This documentation applies to v1.7.0 of the ENCODE ATAC-seq pipeline. This documentation has not been verified or approved by ENCODE. It's for personal reference.

Important references:

Table of Contents:

  1. Install and test ENCODE ATAC-seq pipeline and dependencies

    1.1 Clone the ENCODE repository

    1.2 Install the Conda environment with all software dependencies

    1.3 Initialize Caper

    1.4 Run a test sample

    1.5 Install genome databases

  2. Run the ENCODE ATAC-seq pipeline

    2.1 Generate configuration files

    2.2 Run the pipeline

  3. Organize outputs

    3.1 Collect important outputs with Croo

    3.2 Generate a spreadsheet of QC metrics for all samples with qc2tsv

1. Install and test ENCODE ATAC-seq pipeline and dependencies

All steps in this section must only be performed once. After dependencies are installed and genome databases are built, skip to here.

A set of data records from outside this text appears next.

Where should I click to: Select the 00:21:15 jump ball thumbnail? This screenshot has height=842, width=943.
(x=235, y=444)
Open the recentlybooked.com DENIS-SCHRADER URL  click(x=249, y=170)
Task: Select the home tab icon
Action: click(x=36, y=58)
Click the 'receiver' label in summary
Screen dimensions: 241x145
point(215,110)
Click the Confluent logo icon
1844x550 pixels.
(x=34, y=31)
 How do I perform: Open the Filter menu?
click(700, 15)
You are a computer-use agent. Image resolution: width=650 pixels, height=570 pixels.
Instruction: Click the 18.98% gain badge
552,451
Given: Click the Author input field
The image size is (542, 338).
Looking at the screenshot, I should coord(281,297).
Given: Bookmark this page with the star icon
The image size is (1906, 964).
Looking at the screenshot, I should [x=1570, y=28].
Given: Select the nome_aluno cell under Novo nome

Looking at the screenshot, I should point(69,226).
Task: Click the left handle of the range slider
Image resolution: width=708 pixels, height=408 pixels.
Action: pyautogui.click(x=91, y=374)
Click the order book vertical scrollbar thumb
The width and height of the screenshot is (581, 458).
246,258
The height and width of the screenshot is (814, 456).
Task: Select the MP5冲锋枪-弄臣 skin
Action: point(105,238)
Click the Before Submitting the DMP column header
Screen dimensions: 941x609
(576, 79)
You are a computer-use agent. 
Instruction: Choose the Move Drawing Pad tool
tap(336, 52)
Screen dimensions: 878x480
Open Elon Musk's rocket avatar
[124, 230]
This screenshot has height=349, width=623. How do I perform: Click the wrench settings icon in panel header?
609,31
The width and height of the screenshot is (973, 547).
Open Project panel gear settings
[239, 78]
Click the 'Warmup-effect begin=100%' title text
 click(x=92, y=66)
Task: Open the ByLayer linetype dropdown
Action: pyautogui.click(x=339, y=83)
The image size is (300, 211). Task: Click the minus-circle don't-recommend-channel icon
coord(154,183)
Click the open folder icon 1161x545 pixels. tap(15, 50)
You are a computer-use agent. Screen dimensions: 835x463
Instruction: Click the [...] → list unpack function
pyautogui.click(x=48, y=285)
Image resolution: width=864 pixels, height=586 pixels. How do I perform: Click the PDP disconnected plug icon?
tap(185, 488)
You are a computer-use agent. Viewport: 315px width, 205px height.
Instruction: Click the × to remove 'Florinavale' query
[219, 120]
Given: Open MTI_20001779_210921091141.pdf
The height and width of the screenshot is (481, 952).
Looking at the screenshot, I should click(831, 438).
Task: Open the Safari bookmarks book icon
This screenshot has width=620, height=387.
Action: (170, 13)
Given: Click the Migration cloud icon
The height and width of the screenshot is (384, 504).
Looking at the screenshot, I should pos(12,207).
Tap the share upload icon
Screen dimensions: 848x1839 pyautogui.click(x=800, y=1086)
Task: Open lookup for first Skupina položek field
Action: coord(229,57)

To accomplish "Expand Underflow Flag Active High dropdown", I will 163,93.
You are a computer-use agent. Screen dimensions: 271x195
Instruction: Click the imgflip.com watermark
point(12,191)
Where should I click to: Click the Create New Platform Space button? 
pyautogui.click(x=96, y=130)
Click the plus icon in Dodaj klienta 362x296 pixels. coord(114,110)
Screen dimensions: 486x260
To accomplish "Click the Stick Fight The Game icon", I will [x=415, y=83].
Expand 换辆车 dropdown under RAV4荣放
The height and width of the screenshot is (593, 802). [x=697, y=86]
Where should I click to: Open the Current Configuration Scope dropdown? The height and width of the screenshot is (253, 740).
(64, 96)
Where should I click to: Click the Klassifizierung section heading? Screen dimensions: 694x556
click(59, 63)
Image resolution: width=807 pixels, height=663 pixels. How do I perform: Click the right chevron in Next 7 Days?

The ENCODE pipeline supports many cloud platforms and cluster engines. It also supports docker, singularity, and Conda to resolve complicated software dependencies for the pipeline. There are special instructions for two major Stanford HPC servers (SCG4 and Sherlock).

This documentation is tailored for users who use non-cloud computing environments, including clusters and personal computers. Therefore, this documentation describes the Conda implementation. Refer to ENCODE's documentation for alternatives.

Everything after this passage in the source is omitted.